Russell Hall—who started mowing lawns as a teenager—stayed with his passion as he grew up. Hall opened a local landscaping business in Arkansas. His enthusiasm, however, turned into exhaustion as Hall worked long hours and had little time with his family. “I realized I was doing all right financially, but I was doing it all wrong,” he says.
When a Dwyer representative cold-called him in 2012 to discuss franchising, Hall was debt free but had to learn the Grounds Guys franchising model. Hall’s decision to stick with his passion of lawn maintenance, try entrepreneurship and adopt a new way of doing business through franchising paid off. He sold his Grounds Guys shop in 2016 for more than he could have imagined.
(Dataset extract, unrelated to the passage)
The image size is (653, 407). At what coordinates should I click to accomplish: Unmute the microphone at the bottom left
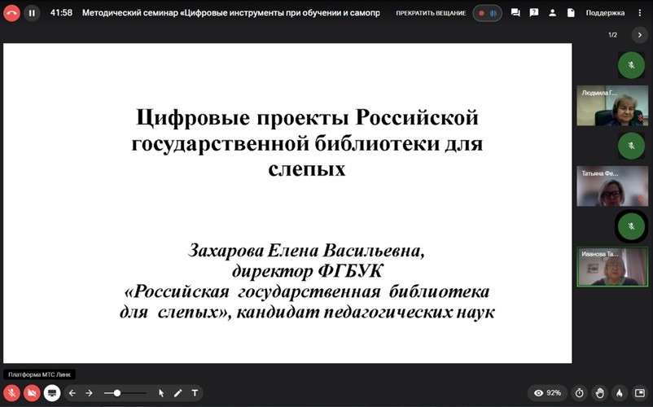click(x=12, y=393)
A similar tale is part of the Wendy’s story. Founder Dave Thomas began working at a barbecue restaurant in Knoxville when he was just 12 years old. Thomas—who passed away in 2002—would go onto work in management at Kentucky Fried Chicken. In 1969, Thomas opened his first burger joint in Ohio. Today, Wendy's operates some 6,000 restaurants in the United States and Canada, with sales of more than $7 billion.
In Dallas, the entrepreneurial bug bit Aubrey Janik when she was in high school. At that point, she already had experience in a few “side businesses.” By the time Janik was 21, she had saved up $100,000 to research franchises and prepare to launch. Janik was the youngest franchisee in the history of Erbert and Gerbert’s, a restaurant chain that offers sandwiches, soup and chili. She says her father was in franchising, so she’s been exposed to the concept since she was young.
Now 25, Janik says her childhood hobby of tinkering with technology has helped her in business. For example, at an early age, Janik was able to rebuild her sister’s broken iPod and cell phone. Taking things apart and putting them back together is similar to franchising, she says.